Unity Bank Partners Cotton Farmers
The Central Bank of Nigeria (CBN), in partnership with Unity Bank and the National Cotton Association of Nigeria (NACOTAN), has flagged off distribution of Seeds/inputs supplies to Cotton farmers for the 2019 planting season nationwide.
The distribution of cotton input supplies to farmers is part of the Anchor Borrowers Programme of the CBN operated as an on-lending scheme with participating financial institutions packaged to channel financing support to beneficiaries in the Agric sector. Commenting on the development, the Executive Director, Corporate Planning & Compliance, Unity Bank Plc, Usman Abdulqadir, was quoted in a statement from the bank to have said the partnership was on account of the lender’s strong participation in the programme aimed at rebuilding customer confidence, alleviating poverty through food and cash crops production to make Nigeria self-sufficient in food and diversifying the economy.

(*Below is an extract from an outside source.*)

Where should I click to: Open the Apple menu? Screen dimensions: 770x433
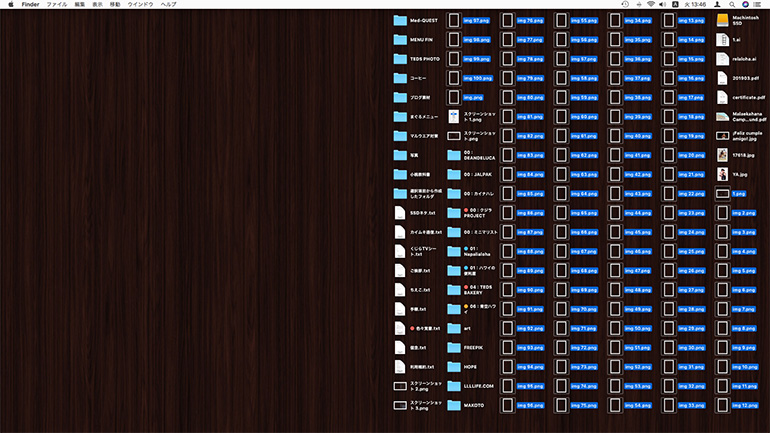coord(11,5)
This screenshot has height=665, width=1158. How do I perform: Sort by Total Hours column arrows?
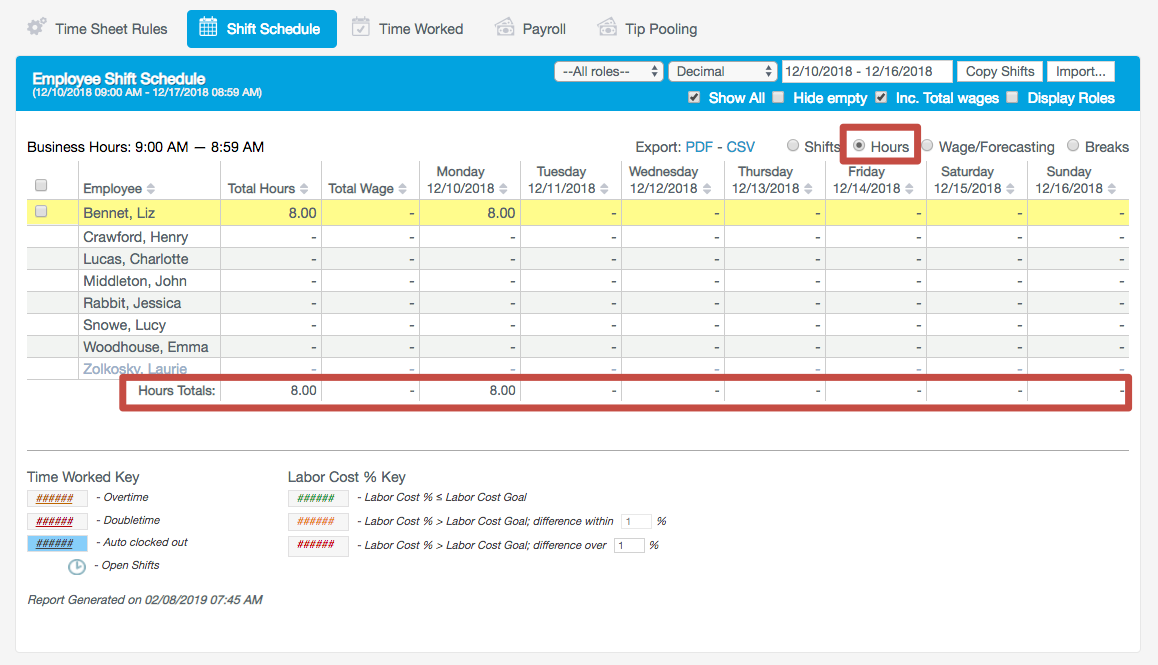tap(304, 189)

He further said: “Unity Bank’s strategy is to bank the agricultural value chain. Therefore, we finance primary production, agricultural processing as well as commodity trading.

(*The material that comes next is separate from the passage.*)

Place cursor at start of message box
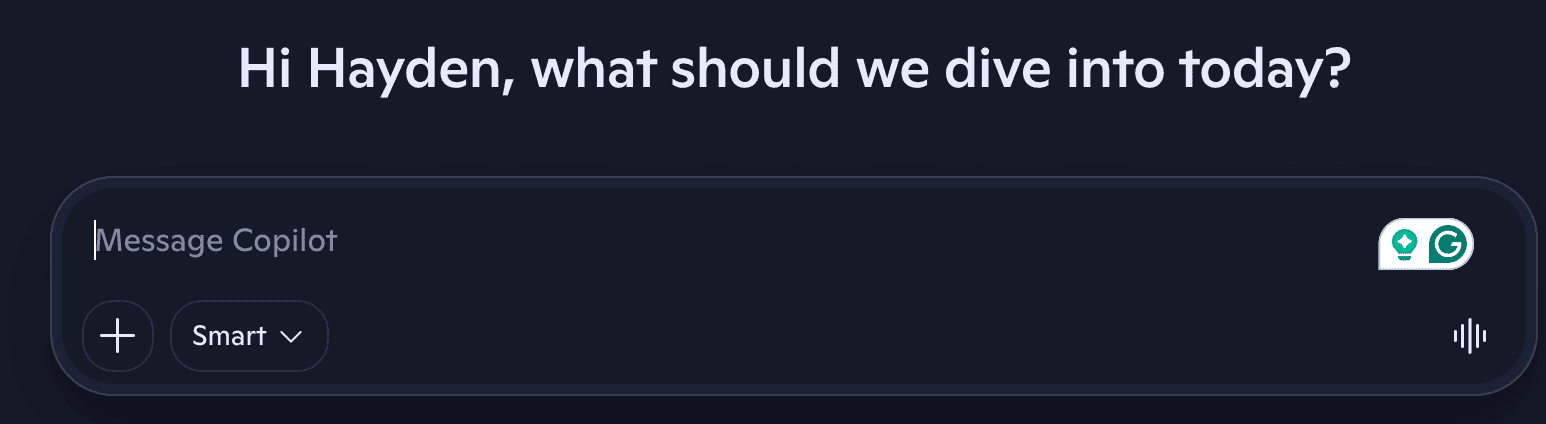The height and width of the screenshot is (424, 1546). coord(96,241)
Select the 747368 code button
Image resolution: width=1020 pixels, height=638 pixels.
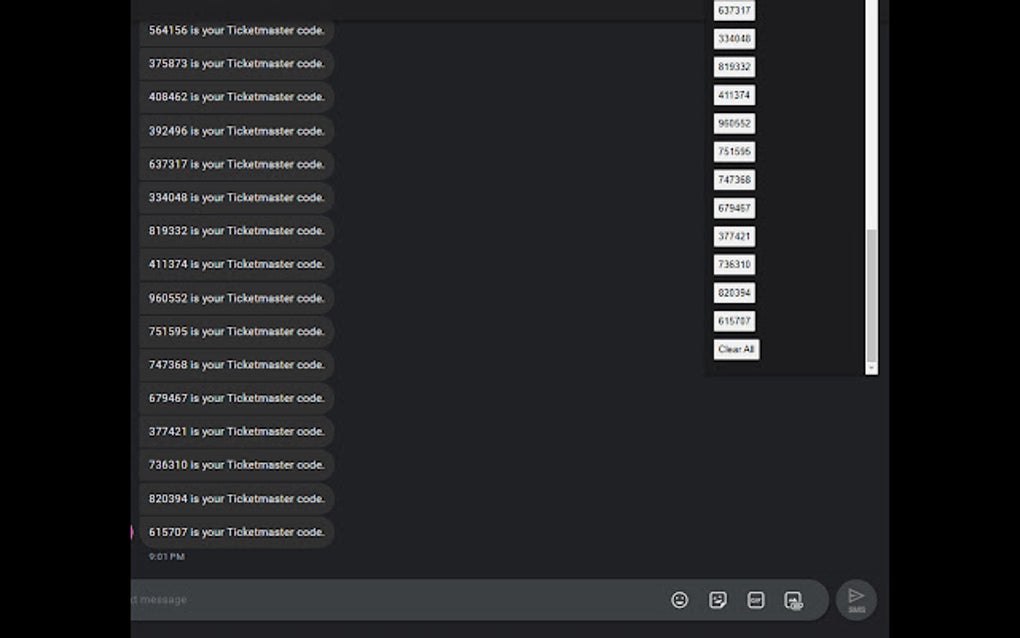tap(734, 179)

“We also support agricultural mechanisation, agricultural services and the procurement of inputs and implements.”
Speaking further, he said: “What is most noteworthy is that while other banks basically concentrate on lending to big value end of the agriculture value chain such as the flour and rice millers, Unity Bank does not leave out the small holder farmers who are in primary production.”

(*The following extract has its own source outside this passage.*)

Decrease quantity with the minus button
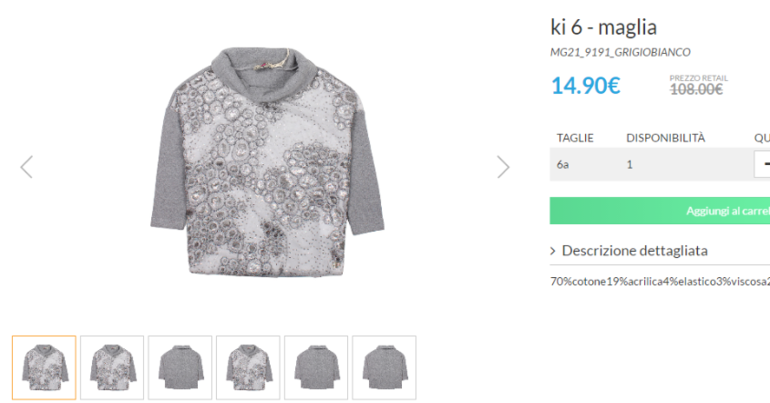This screenshot has height=403, width=770. [764, 163]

Continuing, the bank in the statement added: “Unity Bank’s involvement in the ABP has thus created huge social and economic impact on the income of households involving over 500,000 participating small-holder farmers, thereby boosting not only the Gross Domestic Product and reducing unemployment but also helping to end the perennial dissipation of scarce foreign exchange to import food.”
The National President of NACOTAN, Mr. Anibe Achimugu, said the Unity Bank/ CBN programme would assist the association in sourcing the right seeds to be delivered to cotton farmers at the right time.
He also said the association produced an estimated seed cotton of between 60,000 and 80,000 tonnes in 2018, hoping that this figure will be surpassed in 2019.